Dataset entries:
"""

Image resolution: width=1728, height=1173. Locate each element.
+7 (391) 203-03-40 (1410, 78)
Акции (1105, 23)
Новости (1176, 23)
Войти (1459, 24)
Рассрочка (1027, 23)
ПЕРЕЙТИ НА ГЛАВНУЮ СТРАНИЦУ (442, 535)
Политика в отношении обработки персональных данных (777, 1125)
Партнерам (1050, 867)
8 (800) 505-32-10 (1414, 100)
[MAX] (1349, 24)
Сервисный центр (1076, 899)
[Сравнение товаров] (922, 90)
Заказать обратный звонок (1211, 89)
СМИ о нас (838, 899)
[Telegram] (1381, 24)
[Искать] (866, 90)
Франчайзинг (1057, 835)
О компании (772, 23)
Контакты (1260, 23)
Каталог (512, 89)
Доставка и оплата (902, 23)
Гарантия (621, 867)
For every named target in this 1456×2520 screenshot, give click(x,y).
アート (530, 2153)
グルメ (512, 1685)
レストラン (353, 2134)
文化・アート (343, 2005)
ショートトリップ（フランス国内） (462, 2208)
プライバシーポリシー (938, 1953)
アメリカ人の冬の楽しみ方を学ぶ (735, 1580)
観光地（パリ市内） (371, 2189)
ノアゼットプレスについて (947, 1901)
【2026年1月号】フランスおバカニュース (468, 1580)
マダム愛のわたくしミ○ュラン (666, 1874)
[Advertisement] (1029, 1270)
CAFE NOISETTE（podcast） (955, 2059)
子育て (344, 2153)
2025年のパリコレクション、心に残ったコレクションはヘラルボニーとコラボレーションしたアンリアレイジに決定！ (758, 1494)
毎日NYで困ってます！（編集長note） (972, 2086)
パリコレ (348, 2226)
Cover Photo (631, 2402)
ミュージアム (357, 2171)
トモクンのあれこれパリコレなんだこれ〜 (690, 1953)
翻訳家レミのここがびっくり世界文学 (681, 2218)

"""

§ **WHAT TO WORK ON**: Restate the data above word for word.

§ **REPLY**:
Image resolution: width=1728, height=1173. Locate each element.
+7 (391) 203-03-40 (1410, 78)
Акции (1105, 23)
Новости (1176, 23)
Войти (1459, 24)
Рассрочка (1027, 23)
ПЕРЕЙТИ НА ГЛАВНУЮ СТРАНИЦУ (442, 535)
Политика в отношении обработки персональных данных (777, 1125)
Партнерам (1050, 867)
8 (800) 505-32-10 (1414, 100)
[MAX] (1349, 24)
Сервисный центр (1076, 899)
[Сравнение товаров] (922, 90)
Заказать обратный звонок (1211, 89)
СМИ о нас (838, 899)
[Telegram] (1381, 24)
[Искать] (866, 90)
Франчайзинг (1057, 835)
О компании (772, 23)
Контакты (1260, 23)
Каталог (512, 89)
Доставка и оплата (902, 23)
Гарантия (621, 867)
For every named target in this 1456×2520 screenshot, give click(x,y).
アート (530, 2153)
グルメ (512, 1685)
レストラン (353, 2134)
文化・アート (343, 2005)
ショートトリップ（フランス国内） (462, 2208)
プライバシーポリシー (938, 1953)
アメリカ人の冬の楽しみ方を学ぶ (735, 1580)
観光地（パリ市内） (371, 2189)
ノアゼットプレスについて (947, 1901)
【2026年1月号】フランスおバカニュース (468, 1580)
マダム愛のわたくしミ○ュラン (666, 1874)
[Advertisement] (1029, 1270)
CAFE NOISETTE（podcast） (955, 2059)
子育て (344, 2153)
2025年のパリコレクション、心に残ったコレクションはヘラルボニーとコラボレーションしたアンリアレイジに決定！ (758, 1494)
毎日NYで困ってます！（編集長note） (972, 2086)
パリコレ (348, 2226)
Cover Photo (631, 2402)
ミュージアム (357, 2171)
トモクンのあれこれパリコレなんだこれ〜 (690, 1953)
翻訳家レミのここがびっくり世界文学 (681, 2218)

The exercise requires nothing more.